[Item coordinate data]
◆ ◆ ◆ ◆ ◆ ◆ ◆
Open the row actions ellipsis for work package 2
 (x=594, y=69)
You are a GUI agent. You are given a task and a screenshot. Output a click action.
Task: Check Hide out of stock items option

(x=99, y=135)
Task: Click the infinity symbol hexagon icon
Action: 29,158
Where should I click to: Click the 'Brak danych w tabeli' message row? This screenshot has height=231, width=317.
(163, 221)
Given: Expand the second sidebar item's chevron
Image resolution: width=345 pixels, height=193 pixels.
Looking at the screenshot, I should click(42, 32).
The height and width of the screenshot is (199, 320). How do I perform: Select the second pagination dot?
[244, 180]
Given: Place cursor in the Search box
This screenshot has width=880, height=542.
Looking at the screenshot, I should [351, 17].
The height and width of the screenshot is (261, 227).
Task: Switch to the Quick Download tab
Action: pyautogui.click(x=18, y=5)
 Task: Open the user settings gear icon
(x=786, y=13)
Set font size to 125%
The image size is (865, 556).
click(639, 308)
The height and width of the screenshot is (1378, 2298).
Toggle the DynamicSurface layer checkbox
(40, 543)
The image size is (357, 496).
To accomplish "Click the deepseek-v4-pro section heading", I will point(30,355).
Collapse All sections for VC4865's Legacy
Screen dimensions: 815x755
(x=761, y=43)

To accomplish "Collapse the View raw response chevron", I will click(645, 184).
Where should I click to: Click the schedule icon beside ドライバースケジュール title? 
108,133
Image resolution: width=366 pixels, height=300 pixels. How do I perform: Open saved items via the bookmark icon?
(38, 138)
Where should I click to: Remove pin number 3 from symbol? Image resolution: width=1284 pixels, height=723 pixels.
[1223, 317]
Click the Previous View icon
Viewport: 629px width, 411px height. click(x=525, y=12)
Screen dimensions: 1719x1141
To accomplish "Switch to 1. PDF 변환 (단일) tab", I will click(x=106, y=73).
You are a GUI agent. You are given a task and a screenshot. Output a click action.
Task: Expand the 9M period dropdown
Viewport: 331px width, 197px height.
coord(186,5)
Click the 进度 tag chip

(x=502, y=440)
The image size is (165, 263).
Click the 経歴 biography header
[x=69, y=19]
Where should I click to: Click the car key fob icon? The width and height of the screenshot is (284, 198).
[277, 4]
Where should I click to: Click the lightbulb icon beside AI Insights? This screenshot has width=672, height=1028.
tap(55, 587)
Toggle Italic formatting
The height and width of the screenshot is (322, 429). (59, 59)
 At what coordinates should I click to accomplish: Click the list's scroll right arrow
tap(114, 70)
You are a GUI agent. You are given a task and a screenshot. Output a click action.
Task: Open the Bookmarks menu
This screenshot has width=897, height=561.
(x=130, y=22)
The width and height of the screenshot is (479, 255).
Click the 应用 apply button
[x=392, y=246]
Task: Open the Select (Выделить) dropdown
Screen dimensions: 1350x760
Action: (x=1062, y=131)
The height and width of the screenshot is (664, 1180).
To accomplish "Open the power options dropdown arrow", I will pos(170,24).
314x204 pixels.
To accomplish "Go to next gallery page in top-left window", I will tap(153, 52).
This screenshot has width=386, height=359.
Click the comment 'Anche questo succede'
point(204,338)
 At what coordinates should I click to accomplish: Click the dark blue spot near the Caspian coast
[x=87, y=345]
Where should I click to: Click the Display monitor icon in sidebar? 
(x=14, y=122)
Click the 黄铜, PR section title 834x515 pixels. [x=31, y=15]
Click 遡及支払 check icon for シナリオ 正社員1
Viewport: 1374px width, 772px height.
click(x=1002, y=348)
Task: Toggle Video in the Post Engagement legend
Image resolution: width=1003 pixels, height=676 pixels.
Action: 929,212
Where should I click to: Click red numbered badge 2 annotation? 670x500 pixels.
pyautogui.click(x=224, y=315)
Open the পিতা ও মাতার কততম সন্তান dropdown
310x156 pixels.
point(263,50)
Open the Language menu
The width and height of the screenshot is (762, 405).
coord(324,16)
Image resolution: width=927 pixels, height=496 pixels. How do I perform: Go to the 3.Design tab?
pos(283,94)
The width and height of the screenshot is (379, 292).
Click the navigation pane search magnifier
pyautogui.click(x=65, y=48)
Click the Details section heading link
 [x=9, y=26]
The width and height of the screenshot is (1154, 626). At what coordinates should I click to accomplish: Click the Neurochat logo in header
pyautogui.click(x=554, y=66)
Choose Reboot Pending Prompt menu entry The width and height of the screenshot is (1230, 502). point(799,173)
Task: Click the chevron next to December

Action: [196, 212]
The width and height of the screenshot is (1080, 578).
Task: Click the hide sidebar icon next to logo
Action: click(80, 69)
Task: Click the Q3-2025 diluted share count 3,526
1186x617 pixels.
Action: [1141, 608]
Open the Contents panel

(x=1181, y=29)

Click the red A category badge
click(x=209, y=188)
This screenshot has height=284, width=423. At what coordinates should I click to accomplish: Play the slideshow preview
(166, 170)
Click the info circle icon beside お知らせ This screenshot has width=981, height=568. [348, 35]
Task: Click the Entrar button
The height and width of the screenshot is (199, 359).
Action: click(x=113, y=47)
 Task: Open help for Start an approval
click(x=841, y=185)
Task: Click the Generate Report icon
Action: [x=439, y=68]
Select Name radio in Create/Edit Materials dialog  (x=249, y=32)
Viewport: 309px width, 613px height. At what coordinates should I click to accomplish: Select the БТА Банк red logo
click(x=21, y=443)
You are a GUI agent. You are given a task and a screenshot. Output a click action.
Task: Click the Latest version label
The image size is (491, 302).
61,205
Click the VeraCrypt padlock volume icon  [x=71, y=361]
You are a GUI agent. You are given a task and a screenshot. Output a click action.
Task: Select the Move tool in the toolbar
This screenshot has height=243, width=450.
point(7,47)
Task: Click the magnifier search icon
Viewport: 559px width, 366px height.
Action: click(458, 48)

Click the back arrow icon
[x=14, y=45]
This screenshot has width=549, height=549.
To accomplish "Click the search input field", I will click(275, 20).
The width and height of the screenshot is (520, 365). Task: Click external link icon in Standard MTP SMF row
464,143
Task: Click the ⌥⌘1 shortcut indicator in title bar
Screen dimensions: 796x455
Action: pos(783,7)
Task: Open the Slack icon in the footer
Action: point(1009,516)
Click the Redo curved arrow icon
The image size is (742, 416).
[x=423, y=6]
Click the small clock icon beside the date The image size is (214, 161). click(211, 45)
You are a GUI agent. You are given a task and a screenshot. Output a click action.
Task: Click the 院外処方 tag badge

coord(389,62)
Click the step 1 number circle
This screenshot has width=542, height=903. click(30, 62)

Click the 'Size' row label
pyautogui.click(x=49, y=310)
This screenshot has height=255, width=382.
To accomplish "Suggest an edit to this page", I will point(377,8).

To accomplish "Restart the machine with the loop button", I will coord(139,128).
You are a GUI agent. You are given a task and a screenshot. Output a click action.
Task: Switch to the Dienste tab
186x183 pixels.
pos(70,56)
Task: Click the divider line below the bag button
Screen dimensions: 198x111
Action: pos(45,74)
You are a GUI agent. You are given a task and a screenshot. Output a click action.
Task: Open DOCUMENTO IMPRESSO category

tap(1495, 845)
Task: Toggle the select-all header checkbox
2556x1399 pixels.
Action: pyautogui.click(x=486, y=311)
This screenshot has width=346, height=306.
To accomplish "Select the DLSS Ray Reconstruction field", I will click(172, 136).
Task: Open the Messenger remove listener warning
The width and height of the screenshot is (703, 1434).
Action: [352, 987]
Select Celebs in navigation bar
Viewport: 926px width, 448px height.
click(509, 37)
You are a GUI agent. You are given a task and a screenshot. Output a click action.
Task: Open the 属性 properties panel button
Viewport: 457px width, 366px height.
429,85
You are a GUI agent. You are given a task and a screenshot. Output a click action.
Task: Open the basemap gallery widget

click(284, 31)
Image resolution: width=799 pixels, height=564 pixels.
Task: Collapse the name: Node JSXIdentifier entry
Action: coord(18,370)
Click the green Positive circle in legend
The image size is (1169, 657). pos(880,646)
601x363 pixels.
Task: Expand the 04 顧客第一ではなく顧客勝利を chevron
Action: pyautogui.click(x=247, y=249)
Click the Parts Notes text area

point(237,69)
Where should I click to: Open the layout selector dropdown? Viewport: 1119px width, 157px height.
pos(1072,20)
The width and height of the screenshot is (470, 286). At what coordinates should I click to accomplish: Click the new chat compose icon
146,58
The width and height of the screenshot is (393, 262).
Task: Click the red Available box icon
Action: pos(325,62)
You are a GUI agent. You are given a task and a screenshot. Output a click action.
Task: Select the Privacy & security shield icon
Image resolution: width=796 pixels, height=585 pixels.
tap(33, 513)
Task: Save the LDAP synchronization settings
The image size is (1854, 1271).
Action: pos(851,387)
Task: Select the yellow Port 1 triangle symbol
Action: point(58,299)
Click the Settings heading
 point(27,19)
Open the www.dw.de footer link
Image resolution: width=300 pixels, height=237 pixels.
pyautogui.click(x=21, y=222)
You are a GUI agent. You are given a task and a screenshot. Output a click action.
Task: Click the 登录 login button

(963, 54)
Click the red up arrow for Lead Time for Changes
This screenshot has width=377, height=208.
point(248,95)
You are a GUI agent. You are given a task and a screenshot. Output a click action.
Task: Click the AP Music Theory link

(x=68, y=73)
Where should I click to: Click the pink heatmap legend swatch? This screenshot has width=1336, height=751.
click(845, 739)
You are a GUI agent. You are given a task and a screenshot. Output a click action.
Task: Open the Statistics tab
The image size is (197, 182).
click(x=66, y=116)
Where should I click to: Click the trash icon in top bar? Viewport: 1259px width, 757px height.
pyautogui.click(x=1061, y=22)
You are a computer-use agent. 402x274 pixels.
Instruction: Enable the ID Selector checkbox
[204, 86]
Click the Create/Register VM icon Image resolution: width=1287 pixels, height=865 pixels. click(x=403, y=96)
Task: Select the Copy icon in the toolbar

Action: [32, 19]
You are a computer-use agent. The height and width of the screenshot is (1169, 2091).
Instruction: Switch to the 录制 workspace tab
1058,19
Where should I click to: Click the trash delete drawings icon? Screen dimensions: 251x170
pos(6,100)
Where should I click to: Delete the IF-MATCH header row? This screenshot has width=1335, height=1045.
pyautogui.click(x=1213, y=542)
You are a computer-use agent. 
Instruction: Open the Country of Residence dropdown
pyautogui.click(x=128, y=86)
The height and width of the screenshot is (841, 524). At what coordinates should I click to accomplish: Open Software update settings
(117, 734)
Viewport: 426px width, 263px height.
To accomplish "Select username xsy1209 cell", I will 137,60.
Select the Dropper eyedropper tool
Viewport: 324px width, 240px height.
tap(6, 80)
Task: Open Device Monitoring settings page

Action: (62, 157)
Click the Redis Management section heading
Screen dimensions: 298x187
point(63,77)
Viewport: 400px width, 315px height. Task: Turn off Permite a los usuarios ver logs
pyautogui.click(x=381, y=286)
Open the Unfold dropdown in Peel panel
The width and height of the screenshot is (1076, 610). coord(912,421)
◆ ◆ ◆ ◆ ◆ ◆ ◆
Output the records without any changes, starting at the line that contains "Where should I click to: Click the trash icon" and stopping after the line that contains "Action: [32, 19]".

--- Response to the exercise ---
Where should I click to: Click the trash icon in top bar? Viewport: 1259px width, 757px height.
pyautogui.click(x=1061, y=22)
You are a computer-use agent. 402x274 pixels.
Instruction: Enable the ID Selector checkbox
[204, 86]
Click the Create/Register VM icon Image resolution: width=1287 pixels, height=865 pixels. click(x=403, y=96)
Task: Select the Copy icon in the toolbar

Action: [32, 19]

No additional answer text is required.